### MATERIAL SUPPLIED
* * * * *

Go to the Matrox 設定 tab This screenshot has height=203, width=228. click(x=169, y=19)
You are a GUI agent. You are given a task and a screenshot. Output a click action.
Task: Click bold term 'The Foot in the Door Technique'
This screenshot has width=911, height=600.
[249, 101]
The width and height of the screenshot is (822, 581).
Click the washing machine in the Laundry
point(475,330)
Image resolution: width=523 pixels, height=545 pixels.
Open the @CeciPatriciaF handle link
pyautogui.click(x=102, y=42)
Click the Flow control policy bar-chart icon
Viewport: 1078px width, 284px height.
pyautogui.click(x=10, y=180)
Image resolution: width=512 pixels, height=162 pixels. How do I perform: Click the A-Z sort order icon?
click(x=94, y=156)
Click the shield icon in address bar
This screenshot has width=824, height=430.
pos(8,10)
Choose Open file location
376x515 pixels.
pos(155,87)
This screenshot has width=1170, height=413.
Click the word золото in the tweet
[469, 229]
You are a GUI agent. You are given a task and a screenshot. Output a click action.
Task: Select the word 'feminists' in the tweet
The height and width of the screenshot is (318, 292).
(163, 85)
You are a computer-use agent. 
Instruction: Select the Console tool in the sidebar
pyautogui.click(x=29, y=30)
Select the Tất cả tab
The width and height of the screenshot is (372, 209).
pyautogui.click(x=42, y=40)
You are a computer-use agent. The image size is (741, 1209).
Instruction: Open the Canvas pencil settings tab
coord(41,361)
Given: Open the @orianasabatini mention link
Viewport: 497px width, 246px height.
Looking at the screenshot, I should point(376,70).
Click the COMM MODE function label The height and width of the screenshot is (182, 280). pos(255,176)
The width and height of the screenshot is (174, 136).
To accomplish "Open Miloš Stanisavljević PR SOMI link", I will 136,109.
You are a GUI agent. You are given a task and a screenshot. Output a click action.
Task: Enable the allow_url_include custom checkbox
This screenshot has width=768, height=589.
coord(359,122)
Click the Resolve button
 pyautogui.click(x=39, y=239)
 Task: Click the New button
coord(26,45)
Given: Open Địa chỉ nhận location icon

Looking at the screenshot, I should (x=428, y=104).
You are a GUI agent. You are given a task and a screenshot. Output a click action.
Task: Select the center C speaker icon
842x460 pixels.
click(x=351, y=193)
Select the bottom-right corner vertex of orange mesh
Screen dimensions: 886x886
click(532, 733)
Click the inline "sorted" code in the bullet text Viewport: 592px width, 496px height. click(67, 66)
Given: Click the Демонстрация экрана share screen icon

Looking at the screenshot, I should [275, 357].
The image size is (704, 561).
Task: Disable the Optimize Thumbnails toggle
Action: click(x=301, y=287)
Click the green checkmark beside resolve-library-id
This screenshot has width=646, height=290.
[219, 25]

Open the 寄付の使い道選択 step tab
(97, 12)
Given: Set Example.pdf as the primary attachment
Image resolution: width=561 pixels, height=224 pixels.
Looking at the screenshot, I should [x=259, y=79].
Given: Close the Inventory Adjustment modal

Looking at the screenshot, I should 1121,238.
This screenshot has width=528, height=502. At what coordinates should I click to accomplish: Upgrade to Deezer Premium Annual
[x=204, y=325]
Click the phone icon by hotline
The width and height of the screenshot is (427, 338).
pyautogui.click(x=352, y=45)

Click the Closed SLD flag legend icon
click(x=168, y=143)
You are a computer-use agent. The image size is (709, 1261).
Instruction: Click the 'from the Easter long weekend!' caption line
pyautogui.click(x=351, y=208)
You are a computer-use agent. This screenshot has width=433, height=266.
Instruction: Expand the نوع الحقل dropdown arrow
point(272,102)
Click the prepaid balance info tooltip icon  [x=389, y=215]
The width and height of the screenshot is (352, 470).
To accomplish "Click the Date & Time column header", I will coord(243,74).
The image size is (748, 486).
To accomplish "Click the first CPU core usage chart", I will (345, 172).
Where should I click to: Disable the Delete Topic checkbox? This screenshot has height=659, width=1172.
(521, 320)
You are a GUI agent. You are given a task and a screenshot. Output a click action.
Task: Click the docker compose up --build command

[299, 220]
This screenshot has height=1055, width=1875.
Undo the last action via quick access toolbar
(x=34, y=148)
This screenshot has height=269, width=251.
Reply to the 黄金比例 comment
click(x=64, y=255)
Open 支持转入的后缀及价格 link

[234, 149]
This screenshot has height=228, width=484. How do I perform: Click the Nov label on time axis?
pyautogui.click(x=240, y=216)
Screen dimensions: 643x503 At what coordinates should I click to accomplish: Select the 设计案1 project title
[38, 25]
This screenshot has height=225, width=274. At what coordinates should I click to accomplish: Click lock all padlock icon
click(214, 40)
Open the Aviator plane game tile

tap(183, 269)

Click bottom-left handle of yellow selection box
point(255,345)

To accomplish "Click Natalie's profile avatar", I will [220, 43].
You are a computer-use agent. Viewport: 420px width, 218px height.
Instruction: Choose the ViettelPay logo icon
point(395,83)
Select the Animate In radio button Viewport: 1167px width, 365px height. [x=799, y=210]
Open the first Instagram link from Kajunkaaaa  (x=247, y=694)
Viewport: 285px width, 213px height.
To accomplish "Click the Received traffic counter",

* * * * *

### WHAT THE TASK ASKS
Print the whole listing above again, line for line, without changing anything.

### EXERCISE RESULT
Go to the Matrox 設定 tab This screenshot has height=203, width=228. click(x=169, y=19)
You are a GUI agent. You are given a task and a screenshot. Output a click action.
Task: Click bold term 'The Foot in the Door Technique'
This screenshot has width=911, height=600.
[249, 101]
The width and height of the screenshot is (822, 581).
Click the washing machine in the Laundry
point(475,330)
Image resolution: width=523 pixels, height=545 pixels.
Open the @CeciPatriciaF handle link
pyautogui.click(x=102, y=42)
Click the Flow control policy bar-chart icon
Viewport: 1078px width, 284px height.
pyautogui.click(x=10, y=180)
Image resolution: width=512 pixels, height=162 pixels. How do I perform: Click the A-Z sort order icon?
click(x=94, y=156)
Click the shield icon in address bar
This screenshot has width=824, height=430.
pos(8,10)
Choose Open file location
376x515 pixels.
pos(155,87)
This screenshot has width=1170, height=413.
Click the word золото in the tweet
[469, 229]
You are a GUI agent. You are given a task and a screenshot. Output a click action.
Task: Select the word 'feminists' in the tweet
The height and width of the screenshot is (318, 292).
(163, 85)
You are a computer-use agent. 
Instruction: Select the Console tool in the sidebar
pyautogui.click(x=29, y=30)
Select the Tất cả tab
The width and height of the screenshot is (372, 209).
pyautogui.click(x=42, y=40)
You are a computer-use agent. The image size is (741, 1209).
Instruction: Open the Canvas pencil settings tab
coord(41,361)
Given: Open the @orianasabatini mention link
Viewport: 497px width, 246px height.
Looking at the screenshot, I should point(376,70).
Click the COMM MODE function label The height and width of the screenshot is (182, 280). pos(255,176)
The width and height of the screenshot is (174, 136).
To accomplish "Open Miloš Stanisavljević PR SOMI link", I will 136,109.
You are a GUI agent. You are given a task and a screenshot. Output a click action.
Task: Enable the allow_url_include custom checkbox
This screenshot has width=768, height=589.
coord(359,122)
Click the Resolve button
 pyautogui.click(x=39, y=239)
 Task: Click the New button
coord(26,45)
Given: Open Địa chỉ nhận location icon

Looking at the screenshot, I should (x=428, y=104).
You are a GUI agent. You are given a task and a screenshot. Output a click action.
Task: Select the center C speaker icon
842x460 pixels.
click(x=351, y=193)
Select the bottom-right corner vertex of orange mesh
Screen dimensions: 886x886
click(532, 733)
Click the inline "sorted" code in the bullet text Viewport: 592px width, 496px height. click(67, 66)
Given: Click the Демонстрация экрана share screen icon

Looking at the screenshot, I should [275, 357].
The image size is (704, 561).
Task: Disable the Optimize Thumbnails toggle
Action: click(x=301, y=287)
Click the green checkmark beside resolve-library-id
This screenshot has width=646, height=290.
[219, 25]

Open the 寄付の使い道選択 step tab
(97, 12)
Given: Set Example.pdf as the primary attachment
Image resolution: width=561 pixels, height=224 pixels.
Looking at the screenshot, I should [x=259, y=79].
Given: Close the Inventory Adjustment modal

Looking at the screenshot, I should 1121,238.
This screenshot has width=528, height=502. At what coordinates should I click to accomplish: Upgrade to Deezer Premium Annual
[x=204, y=325]
Click the phone icon by hotline
The width and height of the screenshot is (427, 338).
pyautogui.click(x=352, y=45)

Click the Closed SLD flag legend icon
click(x=168, y=143)
You are a computer-use agent. The image size is (709, 1261).
Instruction: Click the 'from the Easter long weekend!' caption line
pyautogui.click(x=351, y=208)
You are a computer-use agent. This screenshot has width=433, height=266.
Instruction: Expand the نوع الحقل dropdown arrow
point(272,102)
Click the prepaid balance info tooltip icon  [x=389, y=215]
The width and height of the screenshot is (352, 470).
To accomplish "Click the Date & Time column header", I will coord(243,74).
The image size is (748, 486).
To accomplish "Click the first CPU core usage chart", I will (345, 172).
Where should I click to: Disable the Delete Topic checkbox? This screenshot has height=659, width=1172.
(521, 320)
You are a GUI agent. You are given a task and a screenshot. Output a click action.
Task: Click the docker compose up --build command

[299, 220]
This screenshot has height=1055, width=1875.
Undo the last action via quick access toolbar
(x=34, y=148)
This screenshot has height=269, width=251.
Reply to the 黄金比例 comment
click(x=64, y=255)
Open 支持转入的后缀及价格 link

[234, 149]
This screenshot has height=228, width=484. How do I perform: Click the Nov label on time axis?
pyautogui.click(x=240, y=216)
Screen dimensions: 643x503 At what coordinates should I click to accomplish: Select the 设计案1 project title
[38, 25]
This screenshot has height=225, width=274. At what coordinates should I click to accomplish: Click lock all padlock icon
click(214, 40)
Open the Aviator plane game tile

tap(183, 269)

Click bottom-left handle of yellow selection box
point(255,345)

To accomplish "Click Natalie's profile avatar", I will [220, 43].
You are a computer-use agent. Viewport: 420px width, 218px height.
Instruction: Choose the ViettelPay logo icon
point(395,83)
Select the Animate In radio button Viewport: 1167px width, 365px height. [x=799, y=210]
Open the first Instagram link from Kajunkaaaa  (x=247, y=694)
Viewport: 285px width, 213px height.
To accomplish "Click the Received traffic counter",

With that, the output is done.